[Exercise data]
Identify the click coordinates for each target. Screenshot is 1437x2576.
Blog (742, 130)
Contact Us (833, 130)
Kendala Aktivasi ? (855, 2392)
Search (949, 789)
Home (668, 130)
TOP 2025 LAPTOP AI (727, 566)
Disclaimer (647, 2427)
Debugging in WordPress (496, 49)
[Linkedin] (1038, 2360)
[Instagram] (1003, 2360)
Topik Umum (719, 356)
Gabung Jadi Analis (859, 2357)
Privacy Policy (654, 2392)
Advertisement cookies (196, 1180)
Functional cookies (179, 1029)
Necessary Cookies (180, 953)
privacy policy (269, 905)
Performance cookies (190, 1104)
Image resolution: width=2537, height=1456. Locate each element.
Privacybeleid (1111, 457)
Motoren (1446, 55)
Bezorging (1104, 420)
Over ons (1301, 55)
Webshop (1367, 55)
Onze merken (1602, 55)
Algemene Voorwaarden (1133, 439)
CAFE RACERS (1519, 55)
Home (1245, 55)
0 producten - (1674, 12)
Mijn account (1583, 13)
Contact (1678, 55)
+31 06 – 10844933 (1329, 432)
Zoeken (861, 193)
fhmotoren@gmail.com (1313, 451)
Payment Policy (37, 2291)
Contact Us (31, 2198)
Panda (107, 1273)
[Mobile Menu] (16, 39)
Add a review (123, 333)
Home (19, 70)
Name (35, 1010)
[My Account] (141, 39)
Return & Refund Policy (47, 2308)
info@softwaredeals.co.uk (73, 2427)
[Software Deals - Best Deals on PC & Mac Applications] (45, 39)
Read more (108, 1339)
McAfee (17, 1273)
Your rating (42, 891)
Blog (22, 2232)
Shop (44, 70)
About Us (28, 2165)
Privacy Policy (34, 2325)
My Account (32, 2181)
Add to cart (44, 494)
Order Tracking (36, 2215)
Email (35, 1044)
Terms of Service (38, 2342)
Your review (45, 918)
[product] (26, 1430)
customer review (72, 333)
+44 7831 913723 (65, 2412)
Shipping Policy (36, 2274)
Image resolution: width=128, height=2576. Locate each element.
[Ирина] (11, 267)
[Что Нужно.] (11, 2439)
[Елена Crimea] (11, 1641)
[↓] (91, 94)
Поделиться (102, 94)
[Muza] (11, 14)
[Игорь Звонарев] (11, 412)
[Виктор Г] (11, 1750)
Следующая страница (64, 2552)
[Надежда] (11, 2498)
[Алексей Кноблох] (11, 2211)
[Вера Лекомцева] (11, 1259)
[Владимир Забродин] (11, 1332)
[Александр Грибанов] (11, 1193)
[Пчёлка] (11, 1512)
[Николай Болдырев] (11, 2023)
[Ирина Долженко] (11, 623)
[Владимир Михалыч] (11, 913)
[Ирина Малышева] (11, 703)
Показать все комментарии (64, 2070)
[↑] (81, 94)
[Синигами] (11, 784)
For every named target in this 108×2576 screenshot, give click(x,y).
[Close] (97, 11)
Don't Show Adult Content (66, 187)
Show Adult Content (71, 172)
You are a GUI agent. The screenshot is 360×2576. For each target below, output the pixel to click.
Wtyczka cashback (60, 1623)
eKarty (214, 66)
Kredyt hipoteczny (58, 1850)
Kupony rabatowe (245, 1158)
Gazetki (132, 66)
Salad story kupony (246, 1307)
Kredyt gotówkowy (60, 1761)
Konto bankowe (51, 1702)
[/Exercise data]
Required action: Please write out exactly the lines from the start of the data through the line that contains "[Software Deals - Best", both ends included, and nothing else.

Response below:
Identify the click coordinates for each target. Screenshot is 1437x2576.
Blog (742, 130)
Contact Us (833, 130)
Kendala Aktivasi ? (855, 2392)
Search (949, 789)
Home (668, 130)
TOP 2025 LAPTOP AI (727, 566)
Disclaimer (647, 2427)
Debugging in WordPress (496, 49)
[Linkedin] (1038, 2360)
[Instagram] (1003, 2360)
Topik Umum (719, 356)
Gabung Jadi Analis (859, 2357)
Privacy Policy (654, 2392)
Advertisement cookies (196, 1180)
Functional cookies (179, 1029)
Necessary Cookies (180, 953)
privacy policy (269, 905)
Performance cookies (190, 1104)
Image resolution: width=2537, height=1456. Locate each element.
Privacybeleid (1111, 457)
Motoren (1446, 55)
Bezorging (1104, 420)
Over ons (1301, 55)
Webshop (1367, 55)
Onze merken (1602, 55)
Algemene Voorwaarden (1133, 439)
CAFE RACERS (1519, 55)
Home (1245, 55)
0 producten - (1674, 12)
Mijn account (1583, 13)
Contact (1678, 55)
+31 06 – 10844933 (1329, 432)
Zoeken (861, 193)
fhmotoren@gmail.com (1313, 451)
Payment Policy (37, 2291)
Contact Us (31, 2198)
Panda (107, 1273)
[Mobile Menu] (16, 39)
Add a review (123, 333)
Home (19, 70)
Name (35, 1010)
[My Account] (141, 39)
Return & Refund Policy (47, 2308)
info@softwaredeals.co.uk (73, 2427)
[Software Deals - Best Deals on PC & Mac Applications] (45, 39)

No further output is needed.